Claude Helped Hacker Find A Way To Give Out Tickets To Almost Every Music Festival In The US


As a security researcher who specializes in finding vulnerabilities in the Internet, he decided to look at Front Gate’s website for bugs. They quickly discovered what appeared to be an SQL injection vulnerability—a common flaw that allows an attacker to insert commands into a website’s text, causing them to run back to the site and sometimes send data stored there. But the web application firewall on the site appeared to prevent him from using it.

So he asked Claude Opus 4.7, the most advanced version of AI Anthropic released to the public at the time, to find a way around the bug. It immediately recorded a hack that bypassed the firewall. “It was the first time, really, that I had a threat that I didn’t understand,” says Carroll. I had to go back and read what Claude wrote to understand the passage, because I didn’t write it down.

Claude discovered that a “SQL query”—an SQL query within another SQL query—can evade firewall detection. In no time the AI ​​tool was writing scripts that displayed samples from a database of 500 customer data. All in all, Carroll believes the vulnerability he and Claude found would have provided access to information about millions of customers, including names, email addresses, and addresses — but not credit card information — as well as Front Gate employees.

With access to employee information, Carroll quickly discovered that he could also take over employee accounts. He searched for the super administrator account, clicked on the option to change his password, and found a recovery code that the site sent to the administrator’s email stored on the backend of the site. He then used it to confirm the reset, set a new password and take over the administrator account.

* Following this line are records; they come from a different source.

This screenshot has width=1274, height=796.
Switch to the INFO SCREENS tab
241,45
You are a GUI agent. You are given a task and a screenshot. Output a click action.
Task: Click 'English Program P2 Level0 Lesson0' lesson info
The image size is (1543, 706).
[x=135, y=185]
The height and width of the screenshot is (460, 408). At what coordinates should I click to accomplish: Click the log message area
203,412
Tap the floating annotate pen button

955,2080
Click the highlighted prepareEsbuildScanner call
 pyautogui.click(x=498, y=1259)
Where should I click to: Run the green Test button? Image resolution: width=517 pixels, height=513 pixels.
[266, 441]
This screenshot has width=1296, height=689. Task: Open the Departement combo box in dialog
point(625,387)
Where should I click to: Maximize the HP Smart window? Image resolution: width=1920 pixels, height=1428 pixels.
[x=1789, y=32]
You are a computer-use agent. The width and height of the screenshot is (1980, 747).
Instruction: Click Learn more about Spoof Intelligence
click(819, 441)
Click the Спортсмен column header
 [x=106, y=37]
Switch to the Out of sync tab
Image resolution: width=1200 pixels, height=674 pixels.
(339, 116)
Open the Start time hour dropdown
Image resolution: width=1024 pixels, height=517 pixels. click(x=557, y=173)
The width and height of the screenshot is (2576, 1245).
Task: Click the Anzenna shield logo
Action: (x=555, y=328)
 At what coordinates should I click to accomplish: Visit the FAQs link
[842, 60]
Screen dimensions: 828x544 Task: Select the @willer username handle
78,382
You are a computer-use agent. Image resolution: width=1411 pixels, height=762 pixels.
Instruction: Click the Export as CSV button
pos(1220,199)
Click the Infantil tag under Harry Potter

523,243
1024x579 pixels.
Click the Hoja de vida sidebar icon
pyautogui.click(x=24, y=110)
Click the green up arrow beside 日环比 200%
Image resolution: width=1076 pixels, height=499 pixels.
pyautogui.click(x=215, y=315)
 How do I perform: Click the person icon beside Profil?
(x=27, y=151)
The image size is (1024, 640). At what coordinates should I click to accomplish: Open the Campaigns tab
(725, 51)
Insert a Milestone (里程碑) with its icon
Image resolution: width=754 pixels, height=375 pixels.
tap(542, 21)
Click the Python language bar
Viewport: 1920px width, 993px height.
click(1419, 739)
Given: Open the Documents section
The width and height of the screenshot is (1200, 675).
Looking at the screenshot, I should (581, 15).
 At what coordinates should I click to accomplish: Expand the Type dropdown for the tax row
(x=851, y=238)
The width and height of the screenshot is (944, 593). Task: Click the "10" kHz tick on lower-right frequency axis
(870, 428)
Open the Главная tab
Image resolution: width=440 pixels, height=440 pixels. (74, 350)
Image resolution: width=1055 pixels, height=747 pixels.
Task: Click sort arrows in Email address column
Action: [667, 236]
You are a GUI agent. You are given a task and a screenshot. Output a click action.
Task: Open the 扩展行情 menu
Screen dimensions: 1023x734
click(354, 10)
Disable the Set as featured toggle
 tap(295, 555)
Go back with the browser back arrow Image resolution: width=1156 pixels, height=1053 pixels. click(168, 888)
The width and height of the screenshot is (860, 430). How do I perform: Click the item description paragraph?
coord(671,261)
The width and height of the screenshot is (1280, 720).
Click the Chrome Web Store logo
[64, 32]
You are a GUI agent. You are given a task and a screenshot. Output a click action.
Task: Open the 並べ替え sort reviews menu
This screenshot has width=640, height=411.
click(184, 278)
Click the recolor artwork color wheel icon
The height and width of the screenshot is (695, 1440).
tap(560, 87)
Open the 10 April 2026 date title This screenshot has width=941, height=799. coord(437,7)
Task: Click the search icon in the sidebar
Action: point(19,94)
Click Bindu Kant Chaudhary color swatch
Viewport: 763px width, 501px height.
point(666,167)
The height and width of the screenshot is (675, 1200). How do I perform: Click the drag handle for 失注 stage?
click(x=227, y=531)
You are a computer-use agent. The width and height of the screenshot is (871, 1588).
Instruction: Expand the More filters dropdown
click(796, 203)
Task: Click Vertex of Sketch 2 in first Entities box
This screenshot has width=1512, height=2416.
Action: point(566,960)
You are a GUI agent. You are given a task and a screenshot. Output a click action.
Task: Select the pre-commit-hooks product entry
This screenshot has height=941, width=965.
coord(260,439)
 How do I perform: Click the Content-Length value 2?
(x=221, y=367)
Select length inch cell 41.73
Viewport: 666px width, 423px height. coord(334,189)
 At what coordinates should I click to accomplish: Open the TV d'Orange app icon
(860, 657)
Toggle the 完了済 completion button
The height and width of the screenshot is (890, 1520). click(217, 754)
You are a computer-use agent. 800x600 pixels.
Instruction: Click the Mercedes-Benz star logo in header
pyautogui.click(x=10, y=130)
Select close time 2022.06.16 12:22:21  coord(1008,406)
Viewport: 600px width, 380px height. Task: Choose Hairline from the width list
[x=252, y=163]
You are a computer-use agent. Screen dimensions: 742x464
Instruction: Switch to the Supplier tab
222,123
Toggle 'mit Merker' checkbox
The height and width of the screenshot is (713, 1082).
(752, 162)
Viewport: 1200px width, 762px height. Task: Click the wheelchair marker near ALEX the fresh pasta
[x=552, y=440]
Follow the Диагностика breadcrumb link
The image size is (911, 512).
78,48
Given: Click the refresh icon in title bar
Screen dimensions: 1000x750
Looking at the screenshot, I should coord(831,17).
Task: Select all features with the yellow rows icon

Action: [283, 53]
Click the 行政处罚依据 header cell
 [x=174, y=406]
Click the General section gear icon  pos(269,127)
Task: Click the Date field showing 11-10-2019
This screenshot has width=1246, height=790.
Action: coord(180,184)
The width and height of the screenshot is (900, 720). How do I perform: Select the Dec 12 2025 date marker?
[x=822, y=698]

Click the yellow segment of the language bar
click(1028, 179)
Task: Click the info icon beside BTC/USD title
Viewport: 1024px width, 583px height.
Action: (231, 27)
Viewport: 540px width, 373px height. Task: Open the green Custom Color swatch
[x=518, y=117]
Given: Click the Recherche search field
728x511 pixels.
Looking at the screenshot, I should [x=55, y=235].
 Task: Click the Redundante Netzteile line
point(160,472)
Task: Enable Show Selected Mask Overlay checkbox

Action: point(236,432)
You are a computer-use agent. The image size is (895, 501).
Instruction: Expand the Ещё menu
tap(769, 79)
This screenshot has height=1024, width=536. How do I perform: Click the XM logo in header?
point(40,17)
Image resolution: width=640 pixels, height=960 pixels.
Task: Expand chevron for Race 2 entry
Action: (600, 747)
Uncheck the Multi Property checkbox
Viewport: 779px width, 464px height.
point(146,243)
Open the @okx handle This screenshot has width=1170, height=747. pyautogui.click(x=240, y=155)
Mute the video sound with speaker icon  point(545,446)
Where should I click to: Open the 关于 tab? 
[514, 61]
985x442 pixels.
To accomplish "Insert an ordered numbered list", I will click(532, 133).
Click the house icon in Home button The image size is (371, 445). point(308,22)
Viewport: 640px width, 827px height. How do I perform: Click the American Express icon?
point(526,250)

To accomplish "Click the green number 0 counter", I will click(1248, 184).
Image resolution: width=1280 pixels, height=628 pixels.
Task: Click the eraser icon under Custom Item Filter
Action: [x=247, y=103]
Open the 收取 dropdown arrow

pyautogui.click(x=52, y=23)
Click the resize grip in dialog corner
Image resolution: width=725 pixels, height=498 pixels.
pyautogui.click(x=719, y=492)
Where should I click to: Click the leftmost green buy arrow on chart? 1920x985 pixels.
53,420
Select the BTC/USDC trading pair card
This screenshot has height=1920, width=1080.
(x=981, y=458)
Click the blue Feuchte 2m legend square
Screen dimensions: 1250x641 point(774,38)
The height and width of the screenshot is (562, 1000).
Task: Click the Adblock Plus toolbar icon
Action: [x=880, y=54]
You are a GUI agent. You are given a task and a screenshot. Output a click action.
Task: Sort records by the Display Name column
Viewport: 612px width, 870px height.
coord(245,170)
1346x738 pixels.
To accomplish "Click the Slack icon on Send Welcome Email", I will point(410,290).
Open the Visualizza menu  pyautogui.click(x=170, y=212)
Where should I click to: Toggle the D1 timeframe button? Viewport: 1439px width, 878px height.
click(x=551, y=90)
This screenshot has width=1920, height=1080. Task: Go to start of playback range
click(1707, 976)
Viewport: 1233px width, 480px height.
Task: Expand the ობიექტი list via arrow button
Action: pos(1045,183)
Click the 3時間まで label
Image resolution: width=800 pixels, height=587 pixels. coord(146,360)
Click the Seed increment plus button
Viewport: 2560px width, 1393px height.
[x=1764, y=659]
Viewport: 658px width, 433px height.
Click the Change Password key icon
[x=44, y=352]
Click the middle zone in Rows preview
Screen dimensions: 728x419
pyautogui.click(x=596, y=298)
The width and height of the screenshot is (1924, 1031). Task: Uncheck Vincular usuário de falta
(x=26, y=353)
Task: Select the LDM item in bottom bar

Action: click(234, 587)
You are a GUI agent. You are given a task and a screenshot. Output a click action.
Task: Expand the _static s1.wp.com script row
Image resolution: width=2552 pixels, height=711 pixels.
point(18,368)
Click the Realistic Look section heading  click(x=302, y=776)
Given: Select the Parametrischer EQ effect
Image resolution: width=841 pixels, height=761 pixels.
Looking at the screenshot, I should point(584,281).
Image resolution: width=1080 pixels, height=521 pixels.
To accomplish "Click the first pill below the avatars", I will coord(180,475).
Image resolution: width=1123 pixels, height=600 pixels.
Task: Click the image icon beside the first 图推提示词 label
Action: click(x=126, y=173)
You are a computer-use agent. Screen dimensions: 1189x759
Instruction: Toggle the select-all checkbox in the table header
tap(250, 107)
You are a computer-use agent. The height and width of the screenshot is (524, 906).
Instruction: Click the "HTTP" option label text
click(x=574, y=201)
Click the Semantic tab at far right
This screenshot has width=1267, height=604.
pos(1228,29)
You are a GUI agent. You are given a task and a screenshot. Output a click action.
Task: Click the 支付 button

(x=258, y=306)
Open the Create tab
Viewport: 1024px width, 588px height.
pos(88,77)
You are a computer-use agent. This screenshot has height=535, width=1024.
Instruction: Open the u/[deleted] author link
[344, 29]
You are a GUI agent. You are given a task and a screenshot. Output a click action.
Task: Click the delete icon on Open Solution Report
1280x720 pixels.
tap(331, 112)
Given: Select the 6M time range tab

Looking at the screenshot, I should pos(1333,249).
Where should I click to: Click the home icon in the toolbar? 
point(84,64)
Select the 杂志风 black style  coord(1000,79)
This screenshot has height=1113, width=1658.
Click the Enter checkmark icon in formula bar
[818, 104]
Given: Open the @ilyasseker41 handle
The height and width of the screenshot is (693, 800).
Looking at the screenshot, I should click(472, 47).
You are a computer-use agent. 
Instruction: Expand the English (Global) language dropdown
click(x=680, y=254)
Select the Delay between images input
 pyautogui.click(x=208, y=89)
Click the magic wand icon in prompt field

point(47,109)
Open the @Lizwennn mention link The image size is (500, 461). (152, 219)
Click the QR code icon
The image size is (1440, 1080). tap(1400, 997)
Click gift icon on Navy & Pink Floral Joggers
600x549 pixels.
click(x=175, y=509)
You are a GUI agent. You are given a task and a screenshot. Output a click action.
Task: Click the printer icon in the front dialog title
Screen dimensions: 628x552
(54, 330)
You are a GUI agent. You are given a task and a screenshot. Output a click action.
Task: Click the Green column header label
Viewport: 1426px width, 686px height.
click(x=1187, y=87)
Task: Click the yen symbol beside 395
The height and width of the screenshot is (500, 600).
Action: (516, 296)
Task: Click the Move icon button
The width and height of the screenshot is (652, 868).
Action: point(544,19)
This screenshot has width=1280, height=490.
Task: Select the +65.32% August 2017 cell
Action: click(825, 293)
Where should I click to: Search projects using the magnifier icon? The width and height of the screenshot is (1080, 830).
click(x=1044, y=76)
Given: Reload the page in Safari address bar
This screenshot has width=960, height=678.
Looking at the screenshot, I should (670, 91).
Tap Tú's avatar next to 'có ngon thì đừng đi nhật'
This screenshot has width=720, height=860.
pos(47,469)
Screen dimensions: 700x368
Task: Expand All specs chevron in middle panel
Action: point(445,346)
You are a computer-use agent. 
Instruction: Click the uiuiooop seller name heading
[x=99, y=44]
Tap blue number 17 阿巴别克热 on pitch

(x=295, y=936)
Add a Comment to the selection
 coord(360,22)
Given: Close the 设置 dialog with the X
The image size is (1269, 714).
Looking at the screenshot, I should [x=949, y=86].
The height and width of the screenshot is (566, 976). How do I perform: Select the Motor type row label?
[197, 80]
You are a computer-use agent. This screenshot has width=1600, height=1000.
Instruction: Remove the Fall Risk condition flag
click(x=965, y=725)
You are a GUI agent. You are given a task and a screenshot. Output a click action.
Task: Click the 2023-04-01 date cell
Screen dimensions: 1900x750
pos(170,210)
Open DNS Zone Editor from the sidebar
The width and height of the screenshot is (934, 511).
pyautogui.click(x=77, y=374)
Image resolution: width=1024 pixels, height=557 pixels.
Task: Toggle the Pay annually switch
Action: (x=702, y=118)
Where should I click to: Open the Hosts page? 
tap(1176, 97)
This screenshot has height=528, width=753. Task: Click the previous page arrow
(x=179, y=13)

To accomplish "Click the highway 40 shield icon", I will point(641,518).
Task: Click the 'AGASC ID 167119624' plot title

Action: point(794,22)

Soon they are looking for the most expensive tickets they can find for Bonnaroo and adding them as standard tickets to the shopping cart. “It seems like you can do this for anything you want,” Carroll says. (He did not finish ordering and handing out any tickets for fear of crossing the line and being accused of fraud.)

Carroll was surprised to see how simple his hacking method was: No two-factor authentication prevents low-level, stolen, or guessed passwords to give someone enough access. “There’s only this one company that’s offering all the tickets for every festival,” says Carroll. “And even without this risk, if you know someone’s password, you can just log in without authentication and issue free tickets.”

Perhaps the biggest surprise, says Carroll, is that Front Gate doesn’t seem to have properly evaluated its vulnerable sites, whether it’s human hunters or AIs that seem to make the process of finding the virus easier.

“It makes sense when you think that the art music festivals with the art pages are doing well,” says Carroll. “Then you get lucky, and you realize it’s all held together with tape and prayers.”